* Exercise instructions *
1. Repeat word for word the part of the human traits lesson plan starting at "- Allow students to" and ending at "12 sticky dots.".
2. Go on with the human traits lesson plan from its last line, adding the next steps in the same style.
== Source extract ==
1. Human Traits - Lesson Plan
Day 1 - Introduction
- Pose the following scenario to your students: “An exchange student from England is coming to stay with your family for a month. You go to the airport to pick her up and need to describe yourself to her so that she can find you in the crowd at the airport. In 2-3 sentences, how would you describe yourself?” Solicit volunteers to describe themselves.
- After 5 or 6 students have shared, draw attention to some of the general categories of responses. Note how some descriptors are biologically based (eye color, ethnicity, hair color, height, etc.), whereas others are environmental (clothing, accessories, dyed hair, etc.). In this class, we will focus on the biological descriptors.
- Go over the vocabulary. “Characteristics” are the general category of descriptions (height, eye color, etc.) whereas “traits” are the precise description of an individual’s characteristics (5’2”, blue eyes, etc.).
- Pass out the human traits survey. Read the instructions together, then answer any questions about the survey.
- Allow students to work individually or in pairs to survey their traits.
- Completion of the survey for individuals not in your classes should take place as homework that evening.
Day 2 – Collect and organize data
- Give each student a sheet with 12 sticky dots.
- Have students write the name (or initials) of each person they surveyed on the dots. Each person surveyed should end up with 4 dots total. If using multi-colored dots, each person should have their name on a dot of each color.
- Describe to the students how a histogram is constructed with the range of possible traits on the x axis and the number of people in a given category on the y axis. Show students how to add their dots to the charts, making sure they understand how the dots stack one on top of the other.
- Describe to the students how to add a tally mark to the summary table beside the traits for themselves and the people they surveyed.
- Allow students time to add their information to the graphs and tables.
- If you have multiple classes, you may want to postpone the analysis and discussion part below until after all classes have added their information to the tables.
===
== Information ==
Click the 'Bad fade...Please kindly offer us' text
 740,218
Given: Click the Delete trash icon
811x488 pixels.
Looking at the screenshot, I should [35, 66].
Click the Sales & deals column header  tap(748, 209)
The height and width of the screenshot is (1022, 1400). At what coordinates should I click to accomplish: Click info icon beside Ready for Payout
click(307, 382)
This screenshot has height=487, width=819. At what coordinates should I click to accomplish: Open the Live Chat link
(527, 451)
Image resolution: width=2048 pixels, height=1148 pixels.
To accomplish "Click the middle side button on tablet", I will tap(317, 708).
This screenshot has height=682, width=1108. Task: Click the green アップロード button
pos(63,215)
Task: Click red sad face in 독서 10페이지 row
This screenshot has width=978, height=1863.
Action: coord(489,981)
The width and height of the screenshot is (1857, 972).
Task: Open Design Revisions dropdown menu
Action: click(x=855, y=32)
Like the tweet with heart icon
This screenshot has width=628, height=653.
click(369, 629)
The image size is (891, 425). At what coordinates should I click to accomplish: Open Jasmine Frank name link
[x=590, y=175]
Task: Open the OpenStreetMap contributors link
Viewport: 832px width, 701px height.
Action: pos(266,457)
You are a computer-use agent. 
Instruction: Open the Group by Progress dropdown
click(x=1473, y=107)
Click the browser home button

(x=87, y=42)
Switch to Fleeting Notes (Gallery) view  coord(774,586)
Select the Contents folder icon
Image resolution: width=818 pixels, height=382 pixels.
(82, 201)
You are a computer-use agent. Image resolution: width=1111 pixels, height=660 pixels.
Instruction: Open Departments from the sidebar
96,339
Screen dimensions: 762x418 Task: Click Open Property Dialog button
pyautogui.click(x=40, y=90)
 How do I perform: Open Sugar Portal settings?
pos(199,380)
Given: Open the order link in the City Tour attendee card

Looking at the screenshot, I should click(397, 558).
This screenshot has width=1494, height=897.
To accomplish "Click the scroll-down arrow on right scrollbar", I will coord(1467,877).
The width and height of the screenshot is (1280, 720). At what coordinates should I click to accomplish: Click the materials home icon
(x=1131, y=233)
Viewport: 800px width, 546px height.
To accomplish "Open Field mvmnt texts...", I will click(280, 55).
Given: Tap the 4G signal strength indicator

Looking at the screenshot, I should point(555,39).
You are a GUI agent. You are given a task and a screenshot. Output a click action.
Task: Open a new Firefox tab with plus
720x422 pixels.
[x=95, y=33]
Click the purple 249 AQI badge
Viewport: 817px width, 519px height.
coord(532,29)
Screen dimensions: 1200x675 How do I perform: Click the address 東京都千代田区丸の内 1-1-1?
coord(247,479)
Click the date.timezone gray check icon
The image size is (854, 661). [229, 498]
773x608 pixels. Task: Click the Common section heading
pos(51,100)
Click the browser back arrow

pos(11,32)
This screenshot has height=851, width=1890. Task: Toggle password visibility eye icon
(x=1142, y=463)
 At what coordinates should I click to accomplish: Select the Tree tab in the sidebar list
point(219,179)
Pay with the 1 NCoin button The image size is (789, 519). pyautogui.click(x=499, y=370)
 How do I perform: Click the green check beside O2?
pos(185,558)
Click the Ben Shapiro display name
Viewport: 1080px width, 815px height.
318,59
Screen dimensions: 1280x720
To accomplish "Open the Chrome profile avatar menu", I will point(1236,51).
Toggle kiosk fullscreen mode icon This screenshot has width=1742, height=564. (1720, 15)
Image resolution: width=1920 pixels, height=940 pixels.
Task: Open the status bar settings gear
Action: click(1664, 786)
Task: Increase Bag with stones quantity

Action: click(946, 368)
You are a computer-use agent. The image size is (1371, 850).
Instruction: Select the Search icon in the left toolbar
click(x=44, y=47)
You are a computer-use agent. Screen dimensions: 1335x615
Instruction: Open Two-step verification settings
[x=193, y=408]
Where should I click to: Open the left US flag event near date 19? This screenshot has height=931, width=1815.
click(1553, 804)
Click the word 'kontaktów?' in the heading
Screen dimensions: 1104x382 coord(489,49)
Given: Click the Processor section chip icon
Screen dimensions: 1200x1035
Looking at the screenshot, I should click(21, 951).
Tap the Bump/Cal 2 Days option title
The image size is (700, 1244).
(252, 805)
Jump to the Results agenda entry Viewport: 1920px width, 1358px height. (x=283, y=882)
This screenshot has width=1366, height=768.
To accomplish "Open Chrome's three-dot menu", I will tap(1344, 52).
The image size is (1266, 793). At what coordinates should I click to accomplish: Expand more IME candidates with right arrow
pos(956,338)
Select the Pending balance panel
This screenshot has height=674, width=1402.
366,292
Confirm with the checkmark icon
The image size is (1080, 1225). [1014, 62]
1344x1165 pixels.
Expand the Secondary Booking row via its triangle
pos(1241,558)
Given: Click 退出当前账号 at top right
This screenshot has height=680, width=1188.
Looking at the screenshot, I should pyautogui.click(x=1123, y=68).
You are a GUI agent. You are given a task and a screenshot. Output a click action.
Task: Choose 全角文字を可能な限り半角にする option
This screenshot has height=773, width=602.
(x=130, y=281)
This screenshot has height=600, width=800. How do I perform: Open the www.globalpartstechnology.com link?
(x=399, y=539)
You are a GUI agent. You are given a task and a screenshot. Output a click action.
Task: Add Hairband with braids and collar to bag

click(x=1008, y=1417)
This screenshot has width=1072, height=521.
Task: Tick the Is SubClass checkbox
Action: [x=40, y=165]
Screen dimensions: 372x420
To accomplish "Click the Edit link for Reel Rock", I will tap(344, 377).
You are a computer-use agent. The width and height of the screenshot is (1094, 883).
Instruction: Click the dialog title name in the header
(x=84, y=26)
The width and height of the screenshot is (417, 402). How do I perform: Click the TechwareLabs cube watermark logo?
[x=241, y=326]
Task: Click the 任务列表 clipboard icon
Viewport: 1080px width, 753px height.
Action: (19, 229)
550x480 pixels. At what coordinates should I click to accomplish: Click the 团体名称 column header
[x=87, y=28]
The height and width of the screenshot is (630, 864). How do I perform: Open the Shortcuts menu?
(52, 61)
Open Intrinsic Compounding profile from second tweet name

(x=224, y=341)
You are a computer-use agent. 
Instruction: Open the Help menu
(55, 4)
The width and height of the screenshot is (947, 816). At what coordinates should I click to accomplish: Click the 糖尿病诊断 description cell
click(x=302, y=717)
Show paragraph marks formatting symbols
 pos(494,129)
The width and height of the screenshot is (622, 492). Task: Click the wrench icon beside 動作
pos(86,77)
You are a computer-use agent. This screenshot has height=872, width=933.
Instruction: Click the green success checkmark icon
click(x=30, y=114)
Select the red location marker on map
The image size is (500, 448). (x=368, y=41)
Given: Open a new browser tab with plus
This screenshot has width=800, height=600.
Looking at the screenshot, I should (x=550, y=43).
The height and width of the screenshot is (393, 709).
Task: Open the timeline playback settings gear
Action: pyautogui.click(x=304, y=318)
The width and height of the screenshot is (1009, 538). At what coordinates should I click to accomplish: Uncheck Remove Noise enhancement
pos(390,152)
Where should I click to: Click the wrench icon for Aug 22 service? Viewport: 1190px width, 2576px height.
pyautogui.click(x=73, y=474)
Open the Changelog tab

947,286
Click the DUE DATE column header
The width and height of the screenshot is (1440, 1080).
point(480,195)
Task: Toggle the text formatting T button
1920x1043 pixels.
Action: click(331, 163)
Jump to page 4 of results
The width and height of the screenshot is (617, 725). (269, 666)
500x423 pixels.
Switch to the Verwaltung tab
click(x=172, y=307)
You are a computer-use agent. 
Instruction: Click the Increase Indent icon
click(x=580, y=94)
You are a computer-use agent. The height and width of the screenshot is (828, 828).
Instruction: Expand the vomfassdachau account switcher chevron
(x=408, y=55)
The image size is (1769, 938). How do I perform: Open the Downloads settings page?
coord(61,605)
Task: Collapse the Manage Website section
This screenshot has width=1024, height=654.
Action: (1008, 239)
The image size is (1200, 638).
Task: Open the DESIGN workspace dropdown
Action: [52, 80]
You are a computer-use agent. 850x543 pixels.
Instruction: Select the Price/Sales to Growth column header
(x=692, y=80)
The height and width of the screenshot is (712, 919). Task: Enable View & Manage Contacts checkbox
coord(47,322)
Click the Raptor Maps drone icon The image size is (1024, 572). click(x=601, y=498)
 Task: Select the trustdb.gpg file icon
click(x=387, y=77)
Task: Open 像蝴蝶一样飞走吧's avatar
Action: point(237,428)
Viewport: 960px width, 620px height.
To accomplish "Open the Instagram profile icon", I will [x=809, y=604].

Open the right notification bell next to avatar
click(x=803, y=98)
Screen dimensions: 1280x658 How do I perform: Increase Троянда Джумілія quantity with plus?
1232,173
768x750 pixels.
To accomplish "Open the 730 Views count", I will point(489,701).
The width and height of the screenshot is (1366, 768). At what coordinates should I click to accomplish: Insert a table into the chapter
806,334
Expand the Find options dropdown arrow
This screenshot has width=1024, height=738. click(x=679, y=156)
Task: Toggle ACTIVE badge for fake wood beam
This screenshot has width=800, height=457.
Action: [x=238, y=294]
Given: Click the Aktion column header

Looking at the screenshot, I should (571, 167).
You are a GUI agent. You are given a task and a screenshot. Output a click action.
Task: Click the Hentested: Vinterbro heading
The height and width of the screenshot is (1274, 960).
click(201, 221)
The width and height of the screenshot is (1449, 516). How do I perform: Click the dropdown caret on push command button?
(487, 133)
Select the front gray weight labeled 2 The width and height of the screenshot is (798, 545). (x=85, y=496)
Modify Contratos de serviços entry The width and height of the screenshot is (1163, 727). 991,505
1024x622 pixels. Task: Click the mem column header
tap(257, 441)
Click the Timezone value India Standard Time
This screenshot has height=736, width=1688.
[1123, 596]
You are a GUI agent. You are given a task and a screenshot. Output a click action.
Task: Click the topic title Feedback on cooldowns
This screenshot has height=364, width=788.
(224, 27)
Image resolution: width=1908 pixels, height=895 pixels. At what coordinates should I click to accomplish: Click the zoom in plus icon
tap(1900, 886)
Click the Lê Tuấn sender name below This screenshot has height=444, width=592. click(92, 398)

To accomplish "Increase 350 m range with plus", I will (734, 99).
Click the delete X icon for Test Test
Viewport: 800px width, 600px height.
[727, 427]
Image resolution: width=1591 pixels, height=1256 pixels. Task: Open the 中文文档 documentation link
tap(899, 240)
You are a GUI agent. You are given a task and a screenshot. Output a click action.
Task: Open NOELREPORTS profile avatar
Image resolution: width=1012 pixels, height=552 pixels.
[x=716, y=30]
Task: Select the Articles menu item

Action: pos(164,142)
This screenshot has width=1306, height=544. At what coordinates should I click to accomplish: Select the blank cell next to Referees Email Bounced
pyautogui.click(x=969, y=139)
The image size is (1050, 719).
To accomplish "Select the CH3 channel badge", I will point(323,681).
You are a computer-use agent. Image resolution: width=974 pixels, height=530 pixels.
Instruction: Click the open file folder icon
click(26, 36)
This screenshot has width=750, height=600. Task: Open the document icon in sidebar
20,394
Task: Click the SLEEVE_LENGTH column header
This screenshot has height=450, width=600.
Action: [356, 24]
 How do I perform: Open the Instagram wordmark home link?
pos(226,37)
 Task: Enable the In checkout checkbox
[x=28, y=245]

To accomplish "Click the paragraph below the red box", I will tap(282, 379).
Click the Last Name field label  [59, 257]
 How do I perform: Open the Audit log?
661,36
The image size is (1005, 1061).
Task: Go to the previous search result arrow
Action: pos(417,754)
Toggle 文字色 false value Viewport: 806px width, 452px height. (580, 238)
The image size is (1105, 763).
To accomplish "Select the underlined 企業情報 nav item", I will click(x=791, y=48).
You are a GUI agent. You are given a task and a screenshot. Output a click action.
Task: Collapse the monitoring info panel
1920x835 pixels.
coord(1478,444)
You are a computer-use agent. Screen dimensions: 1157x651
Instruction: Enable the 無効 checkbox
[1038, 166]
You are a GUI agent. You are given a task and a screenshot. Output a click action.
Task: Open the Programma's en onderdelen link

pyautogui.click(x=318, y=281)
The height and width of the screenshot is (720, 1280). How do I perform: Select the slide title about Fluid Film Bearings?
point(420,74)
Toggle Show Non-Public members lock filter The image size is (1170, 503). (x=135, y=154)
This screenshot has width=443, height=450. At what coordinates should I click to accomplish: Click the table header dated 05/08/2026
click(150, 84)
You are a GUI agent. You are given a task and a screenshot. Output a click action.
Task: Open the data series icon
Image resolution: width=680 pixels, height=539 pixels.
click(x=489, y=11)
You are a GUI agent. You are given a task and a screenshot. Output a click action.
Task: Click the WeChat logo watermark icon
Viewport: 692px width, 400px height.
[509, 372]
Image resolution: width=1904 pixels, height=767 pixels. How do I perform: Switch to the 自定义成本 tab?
===
* Results *
1.
- Allow students to work individually or in pairs to survey their traits.
- Completion of the survey for individuals not in your classes should take place as homework that evening.
Day 2 – Collect and organize data
- Give each student a sheet with 12 sticky dots.

2.
Day 3 – Analyze data
- This is the opportunity for your students to look at the tables and graphs and look for patterns the different kinds of traits. Before you begin, make sure students know how to find an average, median, range, outlier and percentage. Use a few examples to help them with the statistics.
- Either as a class or in small teams, summarize the data – you may wish to have students create a summary table, pie chart, histogram or other graph in their lab notebook. What was the average broad jump distance? What was the range? Were there any outliers? What percentage of people were blue eyed? What percentage had freckles?
- Look for patterns. Do the 4 histograms look the same in shape (they should all form a bell curve distribution)? What would histograms look like for the yes/no/multiple choice traits? What would the histograms look like for other traits that were not surveyed like height, age, favorite color, hair length, test scores, etc.?
- What is the source of all these differences between people (genes and environment)? Discuss the contribution of genetics (nature) versus environment (nurture). With broad jump distance as an example, how much is determined by genetics and how much is determined by environment like practice?
- From here, there are many different ways to take the discussion:
- Discuss the difference between the traits measured in centimeters versus the yes/no/multiple choice traits. How many possible outcomes were there for traits measured in centimeters? If the yes/no/multiple choice traits were plotted on a histogram, what would the histogram look like? What is the biological difference between these 2 categories (traits measured in centimeters depend on many genes while yes/no/multiple choice traits depend on a small number of genes)?
- Discuss the evolutionary advantage of different traits. Is there an advantage to having a broad hand span? Is there an advantage to having a small hand span?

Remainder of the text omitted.